After He had risen from the dead, Thomas identified Jesus as his Lord and his God. Jesus never refused worship, because as Holy God, He deserves worship. Only He was worthy to pay for our sins. Only His precious blood was sufficient to pay for the sins of mankind. Because of that, all one has to do is repent of one's sins and ask for forgiveness for them, place their trust in Jesus and be saved.

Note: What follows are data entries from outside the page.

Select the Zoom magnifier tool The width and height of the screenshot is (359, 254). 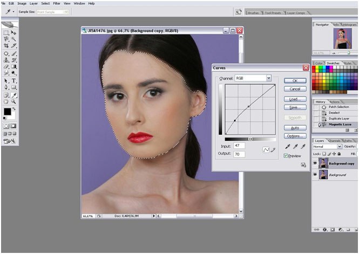[x=13, y=101]
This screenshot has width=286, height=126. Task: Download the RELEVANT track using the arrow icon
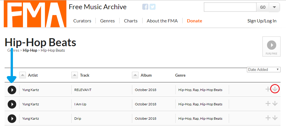coord(275,89)
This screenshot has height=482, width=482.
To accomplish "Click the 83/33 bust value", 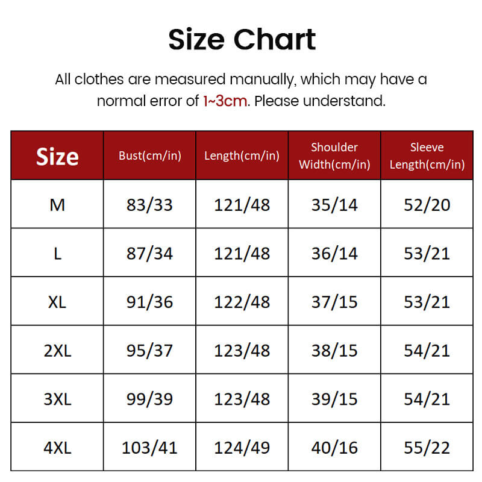I will pos(149,205).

The other little thing that bugs me is the notion that people can go through life without sinning. I was chatting online with a young man the other night who told me that he had been a Christian since age thirteen. Since our discussion began with his asking for someone to explain salvation to him, I thought that a little strange. Was he unsure of his own salvation? Was he striving to learn something new? I had no idea, so I turned the course of the conversation toward establishing his need for a Savior by asking him questions about the ten commandments. He became indignant at the idea that he had sinned, and declared that he had been saved for nine years without a sin.

He told me that sin was a choice, and that no one had to sin. This idea is so ridiculously unbiblical. If we could simply accomplish not sinning, we wouldn't need a Savior. We could just work our way to heaven, and Jesus would not have had to come and walk to the Cross. I told the young gentleman that Paul, toward the end of his ministry called himself the chief of sinners, and that he had been whipped, beaten three times with rods, spent a day and a night treading water in the ocean, and undergone many other hardships for the Lord. I told the young man that I was no Paul, not even close, and that if Paul could not avoid sinning, I didn't expect to.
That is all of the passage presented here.